Exercise aim: List every film, book, or television show title given in quotation marks in the article below about Julia Child and Jacques Pépin's Thanksgiving turkey.

Passage:
Julia and Jacques just put their heads together and winged it
Wednesday, November 18, 2009
There are lots of ways to prepare Thanksgiving turkey, and many of them are not much harder than roasting or grilling a chicken. So why would we favor a method that calls for detaching the leg-thigh pieces and partially boning them, cutting out the backbone and wishbone, and trimming the wings and drumsticks?
Because Julia and Jacques did.
We have been tuned into Julia Child this year: watching hype for the film "Julie and Julia" build and dissipate; seeing "Mastering the Art of French Cooking" climb on bestseller lists; reliving her kinship with chef Jacques Pépin as they kitchen together in rerun TV land. Nostalgia has its place, but new and experienced cooks also profit from revisiting the friends' collaboration.
The 1999 episode in which they deconstructed the turkey, for "Julia and Jacques: Cooking at Home," has been airing with some frequency on a local PBS station. The culinary masters made it look like fun. We consulted the companion recipe book from the show. The recipe was eight pages long. Not so fun.
Pépin remembers it more as a high-wire act: "We had talked about how to do the turkey a day before we shot that show," he said recently in a phone interview from Connecticut. "Julia had said, 'Let's try to bone it and stuff it.' I had never done a turkey that way before. What you see on camera is the first time, with no recipe, even different than what we had discussed."
He became a fan of slicing strategic cuts in big birds to help them cook evenly and faster. (He still makes slits at the joint of the turkey shoulder, and between the thigh and drumstick, in the bird he steams, then roasts for Thanksgiving each year.) Child loved wielding big hammers and such to illustrate the boning methods; Pepin says it looked dramatic but is not so necessary in the modern kitchen. A big, sharp knife and a small paring knife are all you need here.
For the Julia-Jacques recipe that includes a corn bread-sage stuffing, gravy and rich broth, he agreed that the amount of fat could be greatly reduced, which we have done in the accompanying recipe. "We always argued about the amount of butter," he says. "Julia liked a lot of butter. Cut it back, and you'll still be fine."
Pépin also says it's fine to use store-bought corn bread for the stuffing. He prefers corn muffins, which he says aren't as sweet, and a hot Italian sausage. Brining is not for him, though. "I don't think it makes a difference," he says. "At least not when I steam the turkey first."

Record set:
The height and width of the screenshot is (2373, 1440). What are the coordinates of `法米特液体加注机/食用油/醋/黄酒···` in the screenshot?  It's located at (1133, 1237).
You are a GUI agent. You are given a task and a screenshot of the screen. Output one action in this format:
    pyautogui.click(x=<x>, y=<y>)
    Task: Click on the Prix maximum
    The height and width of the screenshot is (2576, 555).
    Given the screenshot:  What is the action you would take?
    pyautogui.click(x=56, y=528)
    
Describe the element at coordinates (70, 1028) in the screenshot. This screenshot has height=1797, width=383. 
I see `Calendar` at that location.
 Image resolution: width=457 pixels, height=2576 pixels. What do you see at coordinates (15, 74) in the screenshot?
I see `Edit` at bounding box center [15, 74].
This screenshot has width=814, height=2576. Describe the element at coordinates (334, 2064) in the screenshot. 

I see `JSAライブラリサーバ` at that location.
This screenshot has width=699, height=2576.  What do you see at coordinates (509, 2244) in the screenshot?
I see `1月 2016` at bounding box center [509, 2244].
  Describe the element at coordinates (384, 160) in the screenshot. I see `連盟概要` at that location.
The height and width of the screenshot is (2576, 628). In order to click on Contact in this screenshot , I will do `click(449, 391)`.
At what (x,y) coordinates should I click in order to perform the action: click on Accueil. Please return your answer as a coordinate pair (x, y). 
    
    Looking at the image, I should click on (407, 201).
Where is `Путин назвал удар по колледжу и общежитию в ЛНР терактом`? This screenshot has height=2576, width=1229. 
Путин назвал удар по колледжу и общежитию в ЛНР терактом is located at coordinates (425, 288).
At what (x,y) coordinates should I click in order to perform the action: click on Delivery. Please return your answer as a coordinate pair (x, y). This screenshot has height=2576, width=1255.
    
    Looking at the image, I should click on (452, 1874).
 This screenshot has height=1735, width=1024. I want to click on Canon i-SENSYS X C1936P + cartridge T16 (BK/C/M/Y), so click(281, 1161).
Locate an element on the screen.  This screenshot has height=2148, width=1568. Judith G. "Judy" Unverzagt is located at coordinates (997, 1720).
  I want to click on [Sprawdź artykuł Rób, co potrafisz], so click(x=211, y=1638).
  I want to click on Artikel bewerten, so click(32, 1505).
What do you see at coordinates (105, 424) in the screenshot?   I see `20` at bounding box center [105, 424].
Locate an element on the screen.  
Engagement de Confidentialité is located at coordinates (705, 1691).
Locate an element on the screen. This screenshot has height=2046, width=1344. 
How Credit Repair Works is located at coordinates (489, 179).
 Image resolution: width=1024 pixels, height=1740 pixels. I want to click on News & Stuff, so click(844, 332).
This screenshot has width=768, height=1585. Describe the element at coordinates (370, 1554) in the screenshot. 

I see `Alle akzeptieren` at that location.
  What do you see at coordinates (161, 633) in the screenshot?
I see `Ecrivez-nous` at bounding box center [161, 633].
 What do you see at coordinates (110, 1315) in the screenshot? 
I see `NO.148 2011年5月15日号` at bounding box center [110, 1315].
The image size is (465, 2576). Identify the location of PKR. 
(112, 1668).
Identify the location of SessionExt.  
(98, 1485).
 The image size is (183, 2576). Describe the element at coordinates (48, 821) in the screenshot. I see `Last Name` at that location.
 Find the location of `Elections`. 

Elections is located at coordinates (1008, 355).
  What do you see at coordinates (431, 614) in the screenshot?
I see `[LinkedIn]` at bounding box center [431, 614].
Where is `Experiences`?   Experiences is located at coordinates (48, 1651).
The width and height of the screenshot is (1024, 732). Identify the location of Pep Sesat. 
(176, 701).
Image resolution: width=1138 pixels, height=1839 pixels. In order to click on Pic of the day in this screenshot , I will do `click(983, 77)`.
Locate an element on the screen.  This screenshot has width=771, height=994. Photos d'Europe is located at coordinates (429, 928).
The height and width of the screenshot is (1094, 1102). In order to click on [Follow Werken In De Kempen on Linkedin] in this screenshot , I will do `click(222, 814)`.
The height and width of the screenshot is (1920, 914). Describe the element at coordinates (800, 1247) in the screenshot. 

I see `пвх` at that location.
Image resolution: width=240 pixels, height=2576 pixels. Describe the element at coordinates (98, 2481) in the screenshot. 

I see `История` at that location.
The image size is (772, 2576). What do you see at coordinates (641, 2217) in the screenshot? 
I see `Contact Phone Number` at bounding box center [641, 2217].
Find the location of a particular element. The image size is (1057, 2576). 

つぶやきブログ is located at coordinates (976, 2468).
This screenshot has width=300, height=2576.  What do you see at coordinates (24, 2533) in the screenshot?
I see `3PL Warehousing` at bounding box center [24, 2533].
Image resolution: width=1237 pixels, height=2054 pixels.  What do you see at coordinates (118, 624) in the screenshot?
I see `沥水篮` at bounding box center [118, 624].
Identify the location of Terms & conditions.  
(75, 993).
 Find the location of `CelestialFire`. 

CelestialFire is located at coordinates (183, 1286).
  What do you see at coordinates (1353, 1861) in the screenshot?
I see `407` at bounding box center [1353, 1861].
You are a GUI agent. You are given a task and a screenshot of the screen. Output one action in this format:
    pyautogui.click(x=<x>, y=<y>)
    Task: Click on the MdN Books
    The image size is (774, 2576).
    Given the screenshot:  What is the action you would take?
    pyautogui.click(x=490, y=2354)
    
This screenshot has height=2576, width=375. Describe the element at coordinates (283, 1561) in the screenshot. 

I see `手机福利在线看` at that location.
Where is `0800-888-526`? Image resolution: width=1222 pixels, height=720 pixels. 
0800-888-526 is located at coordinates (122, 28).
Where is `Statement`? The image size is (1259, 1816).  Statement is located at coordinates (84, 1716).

Answer box:
"Julie and Julia"
"Mastering the Art of French Cooking"
"Julia and Jacques: Cooking at Home"